To say that we are in the start-up culture era would be a gross understatement. Start-ups are popping up left, right and centre – and the entrepreneurs behind such companies are reaping in the rewards.
While there are all sorts of characteristics that define leaders, we would hedge a bet that something all of the founders of said companies have in common is that they can pitch. To obtain that elusive initial funding, or funding to take your business to the next level for that matter, pitching is a crucial part of being a modern-day business leader.
In fact, if you were to mull over some of the material for online business certificate programs, you would quickly see that pitching for investment is one of the most important things that you can master.
Unfortunately, pitching is by no means simple. It’s one of the toughest things that you can overcome and a lot of people are absolutely terrified of the whole process. As today’s title has hopefully given away, we will now mull over some of the best steps to overcome your fear of pitching once and for all.
Just have the answers
It sounds simple, but just knowing your product or service inside-out can help you quash a lot of the problems that investors face.

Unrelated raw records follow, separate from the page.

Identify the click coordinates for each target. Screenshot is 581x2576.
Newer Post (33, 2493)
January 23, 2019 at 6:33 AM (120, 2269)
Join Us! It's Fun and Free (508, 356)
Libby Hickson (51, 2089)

For a lot of people, it isn’t the actual presentation of your product which is the big problem, it’s the questions that follow it afterwards. Investors have the unfortunate habit of asking the questions that can really catch you out like a rabbit in the headlights. However, if you know your product and the numbers inside-out, there is absolutely no reason to be fearful about this. Furthermore, if you do possess confidence during this Q&A part of your pitch, you’ll do your chances of investment the world of good.
The power of practice
At the risk of stating the obvious, we really can’t highlight the importance of practice. If you study your pitch the night before it is due, you are asking for trouble.

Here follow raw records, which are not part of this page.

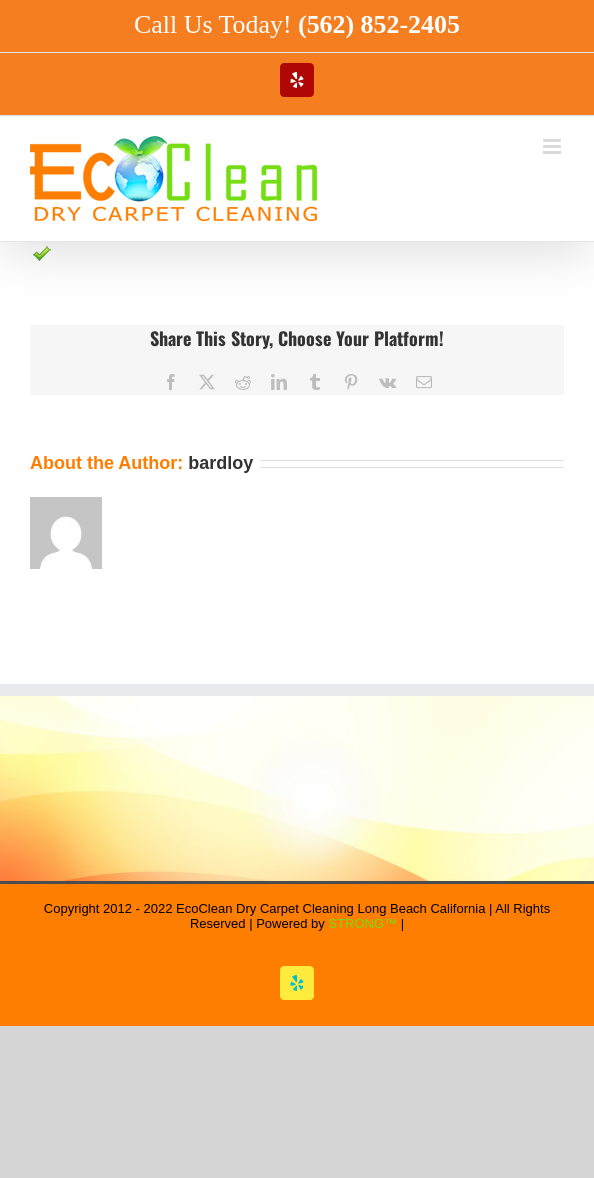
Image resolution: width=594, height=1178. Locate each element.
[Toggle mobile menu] (553, 146)
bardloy (220, 463)
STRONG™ (362, 923)
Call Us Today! (297, 24)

Those entrepreneurs who continuously go over their pitch don’t just know it like the back of their hand, but they also iron out any issues. They can start to identify the weaknesses of their pitch, and slowly fine-tune it into something that is going to knock the socks off a potential investor.
Focus on your investor
Whatever you do, make sure this pitch is targeted towards your investor, and not you. A lot of pitching beginners will tell a story of how a product solves a particular problem. In doing that, they fail to realize that this problem might not actually be something that the investor appreciates, nor does the pitch explain to them what sort of return they are going to get on their money. The latter is particularly important during your pitch; you need to explain, in no uncertain terms, exactly how financially your investor is going to benefit.
Be yourself
Finally, we can’t reiterate the importance of being yourself. At a lot of these pitches, investors appreciate that they are investing mainly in the individual in question. You might have invented the perfect product, but if they don’t think you have the prowess to take it forward it’s going to be a no.
Make sure you express yourself and show them who their money is truly going towards.